After the shower, the real movie starts, and one wishes she’d just
stayed in the stall. The messy plot involves some mysterious cargo on
the plane that crashed, a mangled body found on the ice, and somebody
running around and killing people with an ice ax. Beckinsale’s Carrie
is supposed to head back to the United States, but she finds out she
will be in Antarctica for the winter, what with people getting killed
and all.

Tom Skerritt shows up as a crusty doctor; the interesting Gabriel
Macht appears out of nowhere as some sort of international agent; and
Beckinsale remains in heavy clothing for the rest of the movie.

There are plenty of scenes with characters struggling in snow
storms, yet only one featuring Beckinsale in her panties just before
showering.

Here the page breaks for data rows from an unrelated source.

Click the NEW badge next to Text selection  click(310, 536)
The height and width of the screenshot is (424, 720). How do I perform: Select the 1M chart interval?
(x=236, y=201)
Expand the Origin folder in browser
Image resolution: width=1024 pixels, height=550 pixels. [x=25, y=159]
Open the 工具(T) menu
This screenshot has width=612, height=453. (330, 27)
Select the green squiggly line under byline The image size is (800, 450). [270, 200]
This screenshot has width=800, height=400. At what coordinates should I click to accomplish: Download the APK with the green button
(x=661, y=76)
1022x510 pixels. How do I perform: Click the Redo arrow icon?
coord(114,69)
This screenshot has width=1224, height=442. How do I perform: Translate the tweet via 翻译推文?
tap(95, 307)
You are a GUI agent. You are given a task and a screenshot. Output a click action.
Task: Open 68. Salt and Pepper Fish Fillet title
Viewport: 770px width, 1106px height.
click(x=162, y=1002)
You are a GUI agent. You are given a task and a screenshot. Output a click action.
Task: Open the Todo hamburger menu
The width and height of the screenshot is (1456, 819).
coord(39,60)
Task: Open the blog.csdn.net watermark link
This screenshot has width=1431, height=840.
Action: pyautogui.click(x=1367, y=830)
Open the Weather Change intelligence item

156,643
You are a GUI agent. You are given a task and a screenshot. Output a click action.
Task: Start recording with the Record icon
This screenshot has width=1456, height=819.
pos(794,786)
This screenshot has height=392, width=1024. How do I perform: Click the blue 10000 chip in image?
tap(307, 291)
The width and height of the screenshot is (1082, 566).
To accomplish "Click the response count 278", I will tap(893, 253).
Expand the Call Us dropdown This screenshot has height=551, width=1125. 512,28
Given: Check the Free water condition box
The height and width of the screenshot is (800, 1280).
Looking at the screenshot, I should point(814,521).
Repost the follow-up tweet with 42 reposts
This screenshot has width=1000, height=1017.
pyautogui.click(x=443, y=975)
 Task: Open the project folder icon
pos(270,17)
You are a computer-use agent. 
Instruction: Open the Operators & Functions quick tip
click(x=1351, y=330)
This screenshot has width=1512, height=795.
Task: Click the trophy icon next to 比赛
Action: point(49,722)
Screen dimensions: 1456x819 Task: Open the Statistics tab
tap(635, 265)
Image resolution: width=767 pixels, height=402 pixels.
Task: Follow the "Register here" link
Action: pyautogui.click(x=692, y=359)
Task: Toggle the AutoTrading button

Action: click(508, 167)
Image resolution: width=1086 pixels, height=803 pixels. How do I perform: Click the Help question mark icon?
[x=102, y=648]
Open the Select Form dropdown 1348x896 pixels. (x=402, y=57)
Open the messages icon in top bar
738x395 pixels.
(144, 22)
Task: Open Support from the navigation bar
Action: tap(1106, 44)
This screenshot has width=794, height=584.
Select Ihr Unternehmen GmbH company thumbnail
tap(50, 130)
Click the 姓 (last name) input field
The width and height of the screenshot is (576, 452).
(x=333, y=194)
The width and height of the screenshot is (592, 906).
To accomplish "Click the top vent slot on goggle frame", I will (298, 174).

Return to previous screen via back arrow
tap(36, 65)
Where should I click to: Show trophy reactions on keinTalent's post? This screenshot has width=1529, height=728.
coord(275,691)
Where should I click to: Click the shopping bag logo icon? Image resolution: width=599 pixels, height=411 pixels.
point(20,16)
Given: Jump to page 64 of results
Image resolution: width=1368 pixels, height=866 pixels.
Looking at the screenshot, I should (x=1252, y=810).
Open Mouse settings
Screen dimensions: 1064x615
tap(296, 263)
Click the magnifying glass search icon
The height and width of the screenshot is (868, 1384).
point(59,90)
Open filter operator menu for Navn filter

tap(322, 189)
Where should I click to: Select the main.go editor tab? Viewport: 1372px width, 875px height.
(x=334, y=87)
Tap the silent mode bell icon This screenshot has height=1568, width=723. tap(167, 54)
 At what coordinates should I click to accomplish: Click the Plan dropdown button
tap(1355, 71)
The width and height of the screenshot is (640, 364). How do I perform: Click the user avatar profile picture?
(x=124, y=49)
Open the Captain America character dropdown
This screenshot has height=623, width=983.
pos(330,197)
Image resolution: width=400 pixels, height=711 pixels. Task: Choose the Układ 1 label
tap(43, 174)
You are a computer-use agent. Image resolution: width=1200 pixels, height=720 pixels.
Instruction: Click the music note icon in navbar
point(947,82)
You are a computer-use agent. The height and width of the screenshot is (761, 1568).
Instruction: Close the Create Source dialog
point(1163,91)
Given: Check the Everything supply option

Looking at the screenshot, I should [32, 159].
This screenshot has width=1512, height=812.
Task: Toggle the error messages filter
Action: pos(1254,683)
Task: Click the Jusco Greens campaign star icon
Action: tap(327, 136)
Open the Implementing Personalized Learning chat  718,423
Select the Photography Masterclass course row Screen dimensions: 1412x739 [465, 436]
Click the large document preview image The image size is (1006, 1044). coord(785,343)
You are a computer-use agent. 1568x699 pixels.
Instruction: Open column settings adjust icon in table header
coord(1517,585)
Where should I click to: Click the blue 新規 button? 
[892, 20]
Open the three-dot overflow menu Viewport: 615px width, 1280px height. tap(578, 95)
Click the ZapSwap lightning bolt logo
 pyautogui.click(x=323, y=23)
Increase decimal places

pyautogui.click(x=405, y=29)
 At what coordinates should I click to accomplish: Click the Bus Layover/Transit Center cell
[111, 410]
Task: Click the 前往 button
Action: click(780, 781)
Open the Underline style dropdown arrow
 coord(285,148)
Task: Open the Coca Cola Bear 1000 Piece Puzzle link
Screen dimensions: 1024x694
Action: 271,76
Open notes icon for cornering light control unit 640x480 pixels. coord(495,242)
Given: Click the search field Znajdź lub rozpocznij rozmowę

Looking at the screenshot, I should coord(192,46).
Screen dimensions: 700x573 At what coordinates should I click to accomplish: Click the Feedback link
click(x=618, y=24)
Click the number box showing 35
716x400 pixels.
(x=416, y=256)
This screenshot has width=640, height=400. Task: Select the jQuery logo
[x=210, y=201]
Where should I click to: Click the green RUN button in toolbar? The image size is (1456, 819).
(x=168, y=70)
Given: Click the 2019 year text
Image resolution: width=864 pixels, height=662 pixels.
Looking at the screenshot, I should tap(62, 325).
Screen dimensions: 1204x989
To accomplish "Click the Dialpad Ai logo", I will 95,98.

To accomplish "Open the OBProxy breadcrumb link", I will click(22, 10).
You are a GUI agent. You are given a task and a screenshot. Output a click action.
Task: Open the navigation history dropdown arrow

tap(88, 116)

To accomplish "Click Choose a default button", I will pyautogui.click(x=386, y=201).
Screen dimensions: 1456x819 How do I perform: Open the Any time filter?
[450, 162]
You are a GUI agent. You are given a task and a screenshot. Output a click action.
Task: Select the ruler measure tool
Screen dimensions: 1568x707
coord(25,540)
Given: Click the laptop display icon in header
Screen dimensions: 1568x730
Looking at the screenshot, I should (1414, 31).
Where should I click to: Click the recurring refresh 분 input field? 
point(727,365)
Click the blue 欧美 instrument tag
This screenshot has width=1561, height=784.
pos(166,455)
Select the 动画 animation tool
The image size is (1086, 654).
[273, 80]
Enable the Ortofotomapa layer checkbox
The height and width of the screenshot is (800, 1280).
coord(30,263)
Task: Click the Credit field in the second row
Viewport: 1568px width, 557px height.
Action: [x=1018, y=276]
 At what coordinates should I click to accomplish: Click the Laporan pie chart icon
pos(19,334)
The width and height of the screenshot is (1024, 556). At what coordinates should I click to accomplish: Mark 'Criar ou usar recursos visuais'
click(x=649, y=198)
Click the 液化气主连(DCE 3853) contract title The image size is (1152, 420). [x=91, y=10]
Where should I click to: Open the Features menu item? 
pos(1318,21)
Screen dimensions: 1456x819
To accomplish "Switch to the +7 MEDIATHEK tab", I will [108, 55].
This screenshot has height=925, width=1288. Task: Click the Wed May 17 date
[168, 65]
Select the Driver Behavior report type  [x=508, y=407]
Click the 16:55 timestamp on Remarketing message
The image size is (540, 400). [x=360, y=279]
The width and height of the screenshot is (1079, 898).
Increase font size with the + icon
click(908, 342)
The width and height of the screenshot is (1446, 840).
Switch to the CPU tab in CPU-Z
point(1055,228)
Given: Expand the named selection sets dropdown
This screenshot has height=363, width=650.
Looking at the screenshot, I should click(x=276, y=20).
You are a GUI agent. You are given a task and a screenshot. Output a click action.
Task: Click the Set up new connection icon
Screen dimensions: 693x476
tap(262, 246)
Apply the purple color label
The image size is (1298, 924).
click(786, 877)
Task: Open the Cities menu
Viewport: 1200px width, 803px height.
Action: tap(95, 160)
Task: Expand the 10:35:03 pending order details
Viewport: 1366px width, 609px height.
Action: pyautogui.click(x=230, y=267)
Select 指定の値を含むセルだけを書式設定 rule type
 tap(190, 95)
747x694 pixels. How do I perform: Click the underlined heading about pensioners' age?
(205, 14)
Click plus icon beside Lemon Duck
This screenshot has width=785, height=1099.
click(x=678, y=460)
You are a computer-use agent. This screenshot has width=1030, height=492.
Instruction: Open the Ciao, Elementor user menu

I got to thinking: Was the shower scene written into the
original script, or did they decide to shoot it when they realized
their movie kind of sucked?

The film, based on a graphic novel, wants so much to be a mystery,
but since there are only a few true suspects, figuring out who the bad
guys (or girls) are is pretty easy.

What’s hard to figure out is why they didn’t just base this whole
film in the shower. Seriously: Ditch the whole Whiteout thing
with the snow and stuff; call the thing Kate’s Impossibly Brilliant
Ass
; and never let the camera leave the shower. Skerritt can stay
in the movie as a towel boy. You can’t tell me a major release movie
called Kate’s Impossibly Brilliant Ass wouldn’t gross more than
$100 million.

Thanks to John Carpenter’s The Thing, which had a similar
setting, I kept expecting some sort of alien monster to enter the fray.
That vibe was further helped along by the presence of Skerritt, one of
the original stars of Alien. Yeah, a monster in the movie
probably would’ve made things more exciting.

In case you are thinking I’m some sort of freak with a one-track
mind because all I’ve basically done is talk about Kate in the shower,
go see Whiteout. I think once you’ve seen it, I will be
vindicated. The shower scene is, without a doubt, the only moment in
this movie that makes an impression.